- **About this task**:
Quote the whole listing word for word, please.

- **Task material**:

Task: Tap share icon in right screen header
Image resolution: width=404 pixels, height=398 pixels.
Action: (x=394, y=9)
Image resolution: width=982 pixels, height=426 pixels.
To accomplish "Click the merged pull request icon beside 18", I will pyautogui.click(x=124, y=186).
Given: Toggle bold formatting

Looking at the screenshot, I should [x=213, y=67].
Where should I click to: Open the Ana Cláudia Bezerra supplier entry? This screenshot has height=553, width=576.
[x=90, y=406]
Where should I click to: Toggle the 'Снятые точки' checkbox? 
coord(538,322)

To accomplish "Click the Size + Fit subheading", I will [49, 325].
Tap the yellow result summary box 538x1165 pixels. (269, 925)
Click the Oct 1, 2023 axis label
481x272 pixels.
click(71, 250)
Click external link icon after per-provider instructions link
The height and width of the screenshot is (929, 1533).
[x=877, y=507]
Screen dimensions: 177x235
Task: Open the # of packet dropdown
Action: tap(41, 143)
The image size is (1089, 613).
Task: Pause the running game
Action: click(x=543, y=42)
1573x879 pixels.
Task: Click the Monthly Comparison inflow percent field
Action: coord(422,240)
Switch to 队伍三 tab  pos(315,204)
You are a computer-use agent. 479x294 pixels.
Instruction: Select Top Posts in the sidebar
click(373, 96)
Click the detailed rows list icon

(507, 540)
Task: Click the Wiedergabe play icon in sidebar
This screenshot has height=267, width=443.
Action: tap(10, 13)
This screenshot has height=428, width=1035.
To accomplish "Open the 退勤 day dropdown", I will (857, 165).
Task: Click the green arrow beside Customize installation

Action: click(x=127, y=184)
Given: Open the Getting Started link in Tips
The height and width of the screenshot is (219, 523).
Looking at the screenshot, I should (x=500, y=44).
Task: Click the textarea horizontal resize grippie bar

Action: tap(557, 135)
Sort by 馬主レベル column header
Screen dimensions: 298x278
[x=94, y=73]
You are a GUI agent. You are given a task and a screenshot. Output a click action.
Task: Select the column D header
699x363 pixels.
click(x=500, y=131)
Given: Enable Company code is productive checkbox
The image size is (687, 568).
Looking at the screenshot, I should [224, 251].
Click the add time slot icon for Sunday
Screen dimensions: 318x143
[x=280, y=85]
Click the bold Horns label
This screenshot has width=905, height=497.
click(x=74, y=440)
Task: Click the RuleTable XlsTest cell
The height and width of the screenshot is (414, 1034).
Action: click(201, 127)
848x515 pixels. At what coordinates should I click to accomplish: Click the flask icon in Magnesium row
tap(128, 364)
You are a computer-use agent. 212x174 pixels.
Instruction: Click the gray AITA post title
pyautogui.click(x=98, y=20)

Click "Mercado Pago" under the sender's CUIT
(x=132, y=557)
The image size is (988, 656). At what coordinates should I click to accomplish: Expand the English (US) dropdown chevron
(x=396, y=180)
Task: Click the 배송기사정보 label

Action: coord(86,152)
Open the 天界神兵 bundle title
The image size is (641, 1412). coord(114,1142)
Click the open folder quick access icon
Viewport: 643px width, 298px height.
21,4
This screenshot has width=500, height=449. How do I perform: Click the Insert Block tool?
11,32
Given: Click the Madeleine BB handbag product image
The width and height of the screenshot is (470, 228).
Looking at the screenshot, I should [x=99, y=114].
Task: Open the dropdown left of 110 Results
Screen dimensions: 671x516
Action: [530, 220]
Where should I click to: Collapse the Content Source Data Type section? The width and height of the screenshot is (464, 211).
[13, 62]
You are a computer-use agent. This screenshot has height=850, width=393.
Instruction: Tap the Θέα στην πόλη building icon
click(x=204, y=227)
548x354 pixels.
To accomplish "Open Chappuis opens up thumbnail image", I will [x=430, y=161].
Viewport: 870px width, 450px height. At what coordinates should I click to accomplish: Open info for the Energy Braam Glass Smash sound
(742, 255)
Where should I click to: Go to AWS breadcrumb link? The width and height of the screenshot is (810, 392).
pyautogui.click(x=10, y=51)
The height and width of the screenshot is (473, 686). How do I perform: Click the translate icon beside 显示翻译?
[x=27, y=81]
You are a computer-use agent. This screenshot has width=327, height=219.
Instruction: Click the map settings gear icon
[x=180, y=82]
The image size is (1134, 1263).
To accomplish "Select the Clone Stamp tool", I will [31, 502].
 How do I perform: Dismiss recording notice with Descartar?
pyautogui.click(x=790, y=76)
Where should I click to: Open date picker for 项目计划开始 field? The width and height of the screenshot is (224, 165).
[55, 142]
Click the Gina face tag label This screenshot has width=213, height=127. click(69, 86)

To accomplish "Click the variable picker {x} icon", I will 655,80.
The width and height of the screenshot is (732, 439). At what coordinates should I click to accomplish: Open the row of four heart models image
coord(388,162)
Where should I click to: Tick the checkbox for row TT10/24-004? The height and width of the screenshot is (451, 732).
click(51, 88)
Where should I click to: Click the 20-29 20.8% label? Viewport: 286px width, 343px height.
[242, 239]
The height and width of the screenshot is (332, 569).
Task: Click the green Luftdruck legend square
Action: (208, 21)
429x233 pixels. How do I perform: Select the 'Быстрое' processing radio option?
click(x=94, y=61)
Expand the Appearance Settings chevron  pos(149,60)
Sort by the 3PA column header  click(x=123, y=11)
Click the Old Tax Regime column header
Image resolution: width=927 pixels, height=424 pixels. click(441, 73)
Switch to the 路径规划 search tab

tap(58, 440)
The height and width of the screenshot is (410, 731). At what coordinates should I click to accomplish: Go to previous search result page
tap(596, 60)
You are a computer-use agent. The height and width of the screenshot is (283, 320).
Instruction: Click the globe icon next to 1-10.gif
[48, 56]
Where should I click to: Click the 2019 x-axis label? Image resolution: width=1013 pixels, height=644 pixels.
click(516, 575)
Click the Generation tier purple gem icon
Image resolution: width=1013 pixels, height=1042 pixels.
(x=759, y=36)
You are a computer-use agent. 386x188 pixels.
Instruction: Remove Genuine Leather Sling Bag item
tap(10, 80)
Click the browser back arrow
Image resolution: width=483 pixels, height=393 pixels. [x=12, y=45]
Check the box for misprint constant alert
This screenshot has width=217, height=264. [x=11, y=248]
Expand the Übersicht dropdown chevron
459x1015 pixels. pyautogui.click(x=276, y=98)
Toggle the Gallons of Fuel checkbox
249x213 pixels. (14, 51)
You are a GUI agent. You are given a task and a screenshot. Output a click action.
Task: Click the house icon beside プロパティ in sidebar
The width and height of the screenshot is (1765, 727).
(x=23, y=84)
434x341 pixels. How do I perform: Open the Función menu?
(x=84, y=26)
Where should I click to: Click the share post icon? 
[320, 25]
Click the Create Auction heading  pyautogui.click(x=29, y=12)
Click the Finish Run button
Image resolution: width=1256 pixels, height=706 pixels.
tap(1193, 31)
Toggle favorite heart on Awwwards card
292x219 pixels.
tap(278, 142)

- **Exercise result**:
Task: Tap share icon in right screen header
Image resolution: width=404 pixels, height=398 pixels.
Action: (x=394, y=9)
Image resolution: width=982 pixels, height=426 pixels.
To accomplish "Click the merged pull request icon beside 18", I will pyautogui.click(x=124, y=186).
Given: Toggle bold formatting

Looking at the screenshot, I should [x=213, y=67].
Where should I click to: Open the Ana Cláudia Bezerra supplier entry? This screenshot has height=553, width=576.
[x=90, y=406]
Where should I click to: Toggle the 'Снятые точки' checkbox? 
coord(538,322)

To accomplish "Click the Size + Fit subheading", I will [49, 325].
Tap the yellow result summary box 538x1165 pixels. (269, 925)
Click the Oct 1, 2023 axis label
481x272 pixels.
click(71, 250)
Click external link icon after per-provider instructions link
The height and width of the screenshot is (929, 1533).
[x=877, y=507]
Screen dimensions: 177x235
Task: Open the # of packet dropdown
Action: tap(41, 143)
The image size is (1089, 613).
Task: Pause the running game
Action: click(x=543, y=42)
1573x879 pixels.
Task: Click the Monthly Comparison inflow percent field
Action: coord(422,240)
Switch to 队伍三 tab  pos(315,204)
You are a computer-use agent. 479x294 pixels.
Instruction: Select Top Posts in the sidebar
click(373, 96)
Click the detailed rows list icon

(507, 540)
Task: Click the Wiedergabe play icon in sidebar
This screenshot has height=267, width=443.
Action: tap(10, 13)
This screenshot has height=428, width=1035.
To accomplish "Open the 退勤 day dropdown", I will (857, 165).
Task: Click the green arrow beside Customize installation

Action: click(x=127, y=184)
Given: Open the Getting Started link in Tips
The height and width of the screenshot is (219, 523).
Looking at the screenshot, I should (x=500, y=44).
Task: Click the textarea horizontal resize grippie bar

Action: tap(557, 135)
Sort by 馬主レベル column header
Screen dimensions: 298x278
[x=94, y=73]
You are a GUI agent. You are given a task and a screenshot. Output a click action.
Task: Select the column D header
699x363 pixels.
click(x=500, y=131)
Given: Enable Company code is productive checkbox
The image size is (687, 568).
Looking at the screenshot, I should [224, 251].
Click the add time slot icon for Sunday
Screen dimensions: 318x143
[x=280, y=85]
Click the bold Horns label
This screenshot has width=905, height=497.
click(x=74, y=440)
Task: Click the RuleTable XlsTest cell
The height and width of the screenshot is (414, 1034).
Action: click(201, 127)
848x515 pixels. At what coordinates should I click to accomplish: Click the flask icon in Magnesium row
tap(128, 364)
You are a computer-use agent. 212x174 pixels.
Instruction: Click the gray AITA post title
pyautogui.click(x=98, y=20)

Click "Mercado Pago" under the sender's CUIT
(x=132, y=557)
The image size is (988, 656). At what coordinates should I click to accomplish: Expand the English (US) dropdown chevron
(x=396, y=180)
Task: Click the 배송기사정보 label

Action: coord(86,152)
Open the 天界神兵 bundle title
The image size is (641, 1412). coord(114,1142)
Click the open folder quick access icon
Viewport: 643px width, 298px height.
21,4
This screenshot has width=500, height=449. How do I perform: Click the Insert Block tool?
11,32
Given: Click the Madeleine BB handbag product image
The width and height of the screenshot is (470, 228).
Looking at the screenshot, I should [x=99, y=114].
Task: Open the dropdown left of 110 Results
Screen dimensions: 671x516
Action: [530, 220]
Where should I click to: Collapse the Content Source Data Type section? The width and height of the screenshot is (464, 211).
[13, 62]
You are a computer-use agent. This screenshot has height=850, width=393.
Instruction: Tap the Θέα στην πόλη building icon
click(x=204, y=227)
548x354 pixels.
To accomplish "Open Chappuis opens up thumbnail image", I will [x=430, y=161].
Viewport: 870px width, 450px height. At what coordinates should I click to accomplish: Open info for the Energy Braam Glass Smash sound
(742, 255)
Where should I click to: Go to AWS breadcrumb link? The width and height of the screenshot is (810, 392).
pyautogui.click(x=10, y=51)
The height and width of the screenshot is (473, 686). How do I perform: Click the translate icon beside 显示翻译?
[x=27, y=81]
You are a computer-use agent. This screenshot has width=327, height=219.
Instruction: Click the map settings gear icon
[x=180, y=82]
The image size is (1134, 1263).
To accomplish "Select the Clone Stamp tool", I will [31, 502].
 How do I perform: Dismiss recording notice with Descartar?
pyautogui.click(x=790, y=76)
Where should I click to: Open date picker for 项目计划开始 field? The width and height of the screenshot is (224, 165).
[55, 142]
Click the Gina face tag label This screenshot has width=213, height=127. click(69, 86)

To accomplish "Click the variable picker {x} icon", I will 655,80.
The width and height of the screenshot is (732, 439). At what coordinates should I click to accomplish: Open the row of four heart models image
coord(388,162)
Where should I click to: Tick the checkbox for row TT10/24-004? The height and width of the screenshot is (451, 732).
click(51, 88)
Where should I click to: Click the 20-29 20.8% label? Viewport: 286px width, 343px height.
[242, 239]
The height and width of the screenshot is (332, 569).
Task: Click the green Luftdruck legend square
Action: (208, 21)
429x233 pixels. How do I perform: Select the 'Быстрое' processing radio option?
click(x=94, y=61)
Expand the Appearance Settings chevron  pos(149,60)
Sort by the 3PA column header  click(x=123, y=11)
Click the Old Tax Regime column header
Image resolution: width=927 pixels, height=424 pixels. click(441, 73)
Switch to the 路径规划 search tab

tap(58, 440)
The height and width of the screenshot is (410, 731). At what coordinates should I click to accomplish: Go to previous search result page
tap(596, 60)
You are a computer-use agent. The height and width of the screenshot is (283, 320).
Instruction: Click the globe icon next to 1-10.gif
[48, 56]
Where should I click to: Click the 2019 x-axis label? Image resolution: width=1013 pixels, height=644 pixels.
click(516, 575)
Click the Generation tier purple gem icon
Image resolution: width=1013 pixels, height=1042 pixels.
(x=759, y=36)
You are a computer-use agent. 386x188 pixels.
Instruction: Remove Genuine Leather Sling Bag item
tap(10, 80)
Click the browser back arrow
Image resolution: width=483 pixels, height=393 pixels. [x=12, y=45]
Check the box for misprint constant alert
This screenshot has width=217, height=264. [x=11, y=248]
Expand the Übersicht dropdown chevron
459x1015 pixels. pyautogui.click(x=276, y=98)
Toggle the Gallons of Fuel checkbox
249x213 pixels. (14, 51)
You are a GUI agent. You are given a task and a screenshot. Output a click action.
Task: Click the house icon beside プロパティ in sidebar
The width and height of the screenshot is (1765, 727).
(x=23, y=84)
434x341 pixels. How do I perform: Open the Función menu?
(x=84, y=26)
Where should I click to: Click the share post icon? 
[320, 25]
Click the Create Auction heading  pyautogui.click(x=29, y=12)
Click the Finish Run button
Image resolution: width=1256 pixels, height=706 pixels.
tap(1193, 31)
Toggle favorite heart on Awwwards card
292x219 pixels.
tap(278, 142)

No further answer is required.